§ **Given request**:
How might the review of the novel An Abundance of Scorpions go on from its final sentence? Write the next few paragraphs.

§ **Document extract**:
···

By Olayinka Oyegbile
To read a book for the first time is to make an acquaintance with a new friend; to read it for a second time is to meet an old one – Chinese Saying
Sometime last year or so, the novel An Abundance of Scorpions, a novel written by Hadiza Isma El-Rufai and published by Ouida Books in 2017, was brought to my notice by a friend. He waxed lyrical about the craft of the book and was surprised when I told him that I had, as of the time he mentioned it, never heard of the book or the publishing outfit. El-Rufai the governor and a former minister I know, but who is Hadiza Isma? Just another ‘first lady’, I told my friend. I promised him I would look out for the book anytime I visit a bookshop.
Somehow, because of my bias, I never remembered at any time I was in a bookshop. This was also aided by the fact that it was not on display in many of the bookshops I frequented. Most times it was after I had left the bookshop that I would remember and I always promised to remember next time. That never came. I never bothered to check online for it because I am a bit wary of buying any book or author I am unfamiliar with online. I had dismissed it as one of those vainglorious books written by those in power or those close to them just to massage their egos as intellectuals! But how wrong I was! It was only after Prof Biodun Jeyifo who writes for this paper did a short review of the book in his column and gave it a thumb up that I decided to take a serious notice and search for the book.

···

§ **Data lines**:
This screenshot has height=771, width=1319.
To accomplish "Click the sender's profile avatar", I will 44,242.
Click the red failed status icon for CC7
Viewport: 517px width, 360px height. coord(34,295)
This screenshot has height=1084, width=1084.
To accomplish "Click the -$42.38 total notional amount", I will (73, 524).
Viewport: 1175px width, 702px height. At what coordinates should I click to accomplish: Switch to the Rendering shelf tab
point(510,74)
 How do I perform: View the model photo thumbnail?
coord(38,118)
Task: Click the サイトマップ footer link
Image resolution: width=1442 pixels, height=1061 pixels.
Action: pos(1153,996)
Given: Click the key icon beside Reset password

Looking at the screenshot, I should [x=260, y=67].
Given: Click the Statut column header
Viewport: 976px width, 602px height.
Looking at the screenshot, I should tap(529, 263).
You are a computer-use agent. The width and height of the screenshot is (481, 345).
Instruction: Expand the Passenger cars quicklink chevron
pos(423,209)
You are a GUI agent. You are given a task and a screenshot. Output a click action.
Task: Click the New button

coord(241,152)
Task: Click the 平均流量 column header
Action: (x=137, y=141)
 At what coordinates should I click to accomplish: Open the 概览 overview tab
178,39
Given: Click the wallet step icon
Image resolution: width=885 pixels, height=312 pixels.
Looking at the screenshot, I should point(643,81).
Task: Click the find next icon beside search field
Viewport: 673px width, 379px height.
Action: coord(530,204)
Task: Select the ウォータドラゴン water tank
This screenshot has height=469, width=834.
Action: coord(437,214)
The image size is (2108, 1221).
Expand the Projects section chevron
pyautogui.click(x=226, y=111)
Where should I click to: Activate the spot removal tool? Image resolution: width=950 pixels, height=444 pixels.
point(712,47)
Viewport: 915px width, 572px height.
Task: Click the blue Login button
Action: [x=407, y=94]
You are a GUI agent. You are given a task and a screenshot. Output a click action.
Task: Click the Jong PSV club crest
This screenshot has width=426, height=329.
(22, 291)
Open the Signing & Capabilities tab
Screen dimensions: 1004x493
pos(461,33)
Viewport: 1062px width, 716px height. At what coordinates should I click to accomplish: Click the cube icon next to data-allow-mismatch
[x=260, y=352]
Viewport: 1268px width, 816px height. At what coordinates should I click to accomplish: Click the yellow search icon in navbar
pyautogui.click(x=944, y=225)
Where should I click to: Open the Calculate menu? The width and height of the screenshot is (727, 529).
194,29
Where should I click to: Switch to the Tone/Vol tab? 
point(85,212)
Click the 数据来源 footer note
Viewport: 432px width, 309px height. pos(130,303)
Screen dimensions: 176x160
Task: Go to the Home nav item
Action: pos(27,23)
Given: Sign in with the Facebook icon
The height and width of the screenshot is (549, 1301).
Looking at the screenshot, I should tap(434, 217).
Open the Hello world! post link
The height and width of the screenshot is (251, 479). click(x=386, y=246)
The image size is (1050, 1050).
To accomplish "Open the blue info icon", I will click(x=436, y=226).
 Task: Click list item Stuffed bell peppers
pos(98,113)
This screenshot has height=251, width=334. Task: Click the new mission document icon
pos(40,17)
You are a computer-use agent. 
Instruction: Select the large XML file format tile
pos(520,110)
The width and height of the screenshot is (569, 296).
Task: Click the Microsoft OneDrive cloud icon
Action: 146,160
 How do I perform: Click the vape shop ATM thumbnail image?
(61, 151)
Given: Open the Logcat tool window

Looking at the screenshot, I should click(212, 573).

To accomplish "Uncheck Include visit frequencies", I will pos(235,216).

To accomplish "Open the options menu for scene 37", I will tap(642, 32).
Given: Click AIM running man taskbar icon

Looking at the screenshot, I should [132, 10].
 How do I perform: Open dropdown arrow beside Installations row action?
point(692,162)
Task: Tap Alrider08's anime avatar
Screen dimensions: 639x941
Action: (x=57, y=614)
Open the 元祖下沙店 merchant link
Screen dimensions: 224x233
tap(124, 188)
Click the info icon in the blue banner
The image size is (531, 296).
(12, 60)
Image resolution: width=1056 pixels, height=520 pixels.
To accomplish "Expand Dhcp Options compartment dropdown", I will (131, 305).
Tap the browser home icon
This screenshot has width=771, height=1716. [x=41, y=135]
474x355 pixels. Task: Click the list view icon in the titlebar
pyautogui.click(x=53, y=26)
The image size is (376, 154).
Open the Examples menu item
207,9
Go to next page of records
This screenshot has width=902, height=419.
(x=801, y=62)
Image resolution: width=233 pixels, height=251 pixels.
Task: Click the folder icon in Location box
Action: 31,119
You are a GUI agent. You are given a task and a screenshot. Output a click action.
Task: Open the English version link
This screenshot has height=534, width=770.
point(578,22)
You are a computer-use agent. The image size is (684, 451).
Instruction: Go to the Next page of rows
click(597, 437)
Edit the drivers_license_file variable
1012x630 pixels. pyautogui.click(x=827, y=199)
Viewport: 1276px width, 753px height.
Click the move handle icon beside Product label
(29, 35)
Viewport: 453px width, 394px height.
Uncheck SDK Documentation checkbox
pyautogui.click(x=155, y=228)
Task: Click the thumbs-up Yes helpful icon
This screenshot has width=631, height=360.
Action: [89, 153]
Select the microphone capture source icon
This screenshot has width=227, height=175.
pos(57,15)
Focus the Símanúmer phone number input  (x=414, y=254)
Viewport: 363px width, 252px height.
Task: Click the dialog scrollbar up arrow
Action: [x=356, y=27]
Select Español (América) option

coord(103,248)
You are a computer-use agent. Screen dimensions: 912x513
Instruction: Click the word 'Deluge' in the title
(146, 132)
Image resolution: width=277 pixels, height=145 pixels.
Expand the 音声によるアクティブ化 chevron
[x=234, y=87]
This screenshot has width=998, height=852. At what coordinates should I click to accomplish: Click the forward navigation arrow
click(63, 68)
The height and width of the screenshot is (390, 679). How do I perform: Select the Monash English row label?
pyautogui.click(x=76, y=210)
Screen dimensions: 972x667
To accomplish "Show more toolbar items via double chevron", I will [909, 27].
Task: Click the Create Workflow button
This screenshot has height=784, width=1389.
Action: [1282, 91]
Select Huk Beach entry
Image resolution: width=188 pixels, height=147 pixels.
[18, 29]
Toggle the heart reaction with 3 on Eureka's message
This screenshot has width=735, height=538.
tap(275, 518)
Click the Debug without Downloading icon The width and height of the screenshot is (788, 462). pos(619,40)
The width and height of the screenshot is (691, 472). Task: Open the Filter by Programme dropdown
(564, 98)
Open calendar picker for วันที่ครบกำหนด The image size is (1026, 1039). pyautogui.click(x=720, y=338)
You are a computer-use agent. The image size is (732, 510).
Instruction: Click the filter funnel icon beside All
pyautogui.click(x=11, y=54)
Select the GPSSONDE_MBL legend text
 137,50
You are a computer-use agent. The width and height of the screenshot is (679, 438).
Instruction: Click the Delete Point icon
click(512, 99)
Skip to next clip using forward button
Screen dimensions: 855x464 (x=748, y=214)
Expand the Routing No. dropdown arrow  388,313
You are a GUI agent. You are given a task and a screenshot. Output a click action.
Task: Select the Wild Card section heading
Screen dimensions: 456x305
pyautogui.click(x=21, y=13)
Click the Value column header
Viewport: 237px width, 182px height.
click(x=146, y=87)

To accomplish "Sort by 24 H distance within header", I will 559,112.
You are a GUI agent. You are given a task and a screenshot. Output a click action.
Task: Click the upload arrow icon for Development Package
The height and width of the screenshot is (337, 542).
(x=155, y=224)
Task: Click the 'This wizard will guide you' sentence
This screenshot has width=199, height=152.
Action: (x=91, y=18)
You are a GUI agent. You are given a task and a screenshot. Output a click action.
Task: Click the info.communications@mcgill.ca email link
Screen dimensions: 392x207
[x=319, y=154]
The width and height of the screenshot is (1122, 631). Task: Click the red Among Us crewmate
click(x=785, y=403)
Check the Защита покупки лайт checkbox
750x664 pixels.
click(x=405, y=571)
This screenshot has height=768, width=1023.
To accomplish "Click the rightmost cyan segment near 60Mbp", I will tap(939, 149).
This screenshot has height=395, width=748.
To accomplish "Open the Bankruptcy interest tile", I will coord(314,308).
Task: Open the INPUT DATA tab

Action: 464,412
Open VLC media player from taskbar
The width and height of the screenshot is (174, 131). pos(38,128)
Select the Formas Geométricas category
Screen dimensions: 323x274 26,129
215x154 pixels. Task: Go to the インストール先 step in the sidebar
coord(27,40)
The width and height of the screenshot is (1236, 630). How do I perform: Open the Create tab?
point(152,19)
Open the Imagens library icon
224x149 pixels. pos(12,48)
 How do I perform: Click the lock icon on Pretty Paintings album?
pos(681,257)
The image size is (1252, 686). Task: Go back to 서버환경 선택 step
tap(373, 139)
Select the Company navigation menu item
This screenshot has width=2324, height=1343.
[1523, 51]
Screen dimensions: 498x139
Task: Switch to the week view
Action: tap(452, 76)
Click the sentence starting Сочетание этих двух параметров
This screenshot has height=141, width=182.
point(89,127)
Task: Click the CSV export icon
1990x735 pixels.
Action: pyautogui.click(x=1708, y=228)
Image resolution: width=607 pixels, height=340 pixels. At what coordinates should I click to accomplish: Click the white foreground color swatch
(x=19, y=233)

···

§ **Result of this exercise**:
Now to the book: An Abundance of Scorpions is a book you read and ask yourself why it took you so long to discover it. It is a story of love, heartbreak, loss, human trafficking and compassion. Tambaya and Yakubu have been married for years with a little daughter Fatima. It is a happy family and with the usual Nigerian demand of trying to get more children, living a happy life and making ends meet. The family decided to go on a journey to visit Tambaya’s in-law. It ended in a tragedy that was to totally change the course of Tambaya’s life.
Faced with a life of loneliness and the need to pick up her life again as well as make sure she does not allow the memory of her lost loved ones to be hurt, she has to find a job to repay Yakubu’s indebtedness and save his parents the loss of their home from shylock money lenders.
Her brother, Aminu, who lives in Ghana, was the next option for her to go to since her bosom friend Esther and her husband were already at the verge of changing jobs and moving out of Abuja which could have been an alternative for her. The movement to Ghana was not as pleasant as expected. She meets a brick wall in her brother’s wife. A return home to pick up a job in an orphanage was next.
The road to getting the job is laced with intrigues and its own politics. It is here that the story dovetails into the politics of first ladies having pet projects which in actual fact are usually public relations stuff just to burnish their image. At the orphanage, Tambaya begins to see life from a different perspective as her duty and her ‘supervisor’, who is to ensure her getting a permanent appointment, is deeply involved in child trafficking and underhand deals. Fate would also later throw Tambaya into Miss Scholastica’s net making her to slow down from being a whistle blower on the underhand deals at the orphanage.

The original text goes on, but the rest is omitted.